Christians in Rwanda have welcomed the news of planned direct flights to Israel by the national carrier RwandAir, a move they say will ease their visits to the Holy Land.
On Tuesday, the national carrier announced that it would commence direct flights to the Israeli city of Tel Aviv next month, on June 25, making it their 29th destination altogether, and their second route in the Middle East.
The airline will be operating three flights to Tel Aviv a week from Kigali, and Christians in Rwanda are excited about the development.
Israel is known to be a top destination for Christians from all over the world.
It is home to the City of Jerusalem, a place of special importance to Christians, as it boasts historic sites such as the Western Wall and the Temple Mountain.
Israel is also home to other landmarks for Christianity like Nazareth, where Jesus Christ is believed to have grown up from, Nablus where Joseph’s Tomb is found, Bethlehem the birthplace of Jesus and place of Rachel’s Tomb, as well as Hebron, where the Cave of the Patriarchs is, among others.
Speaking to The New Times yesterday, Pastor Desire habyarimana, head of agakiza.org, a Christian ministry that sometimes facilitates travels to Israel, said that the new RwandAir route will ease their travel in form of saving time.
Rwandan pilgrims to Israel mainly used to transit through Addis Ababa, Ethiopia and Istanbul, Turkey, before they could arrive in Israel, which was both time consuming and expensive.
“Now things will be faster,” he said.
Janet Uwimbabazi, who works with Love Israel Ministries, another organisation that facilitates Christians to travel to Israel, said that a return ticket to Israel used to cost between US$700 to US$900 with Ethiopian Airlines, but she believes that price will go low since the new route is direct.
Her company takes up to 35 people a year to Israel and said the number will go up with a more affordable ticket.
A source at RwandAir told this publication yesterday that a return ticket to Tel Aviv will go for US$615 in economy class.

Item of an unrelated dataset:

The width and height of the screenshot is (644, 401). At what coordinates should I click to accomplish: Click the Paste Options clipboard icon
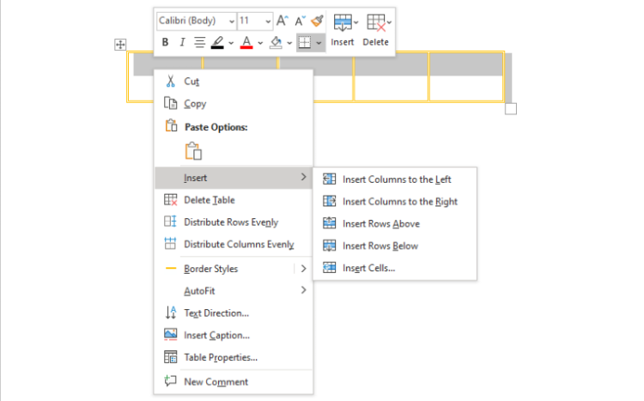click(193, 151)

“It was expensive and it is one of the reasons that few people used to go. In fact, it took a lot of time to prepare because people had to use a lot of time to mobilise the money to fund their trip,” she said.
“The other thing, we will be proud to go with our national carrier,” she added.
Darlene kiyange, a Christian that traveled to Israel, the new route will save them the tire associated with stopovers.
“We used to spend a night at the airport in Istanbul, as we waited for the plane that would take us to Israel. This direct flight will both save our time, and also we will not tire a lot,” she said.
Kigali-Tel Aviv route will be operated on Tuesdays, Thursdays and Saturdays by a Boeing 737-800NG, with 16 seats in business class and 138 seats in economy class, according to the carrier.
Officials said that the development will help strengthen ties between the two friendly nations as well as boost business.
Announcing the new route, Yvonne Manzi Makolo, RwandAir’s chief executive, said that adding Tel Aviv to their network is part of the carrier’s long-term plan to link Rwanda to the rest of the world.
“Tel Aviv is one of the world’s leading tech hubs and we look forward to flying business travelers as well as pilgrims visiting the Holy Land, to and from our network on this new route,” she said in a statement.
It will also be a great opportunity to ease travel and strengthen diplomatic ties between the two countries, she added.
The route is further expected to connect regional travelers to the Middle Eastern country.
RwandAir has in recent years been expanding to new destinations.
In April, the airline launched flights to DR Congo’s capital, Kinshasa.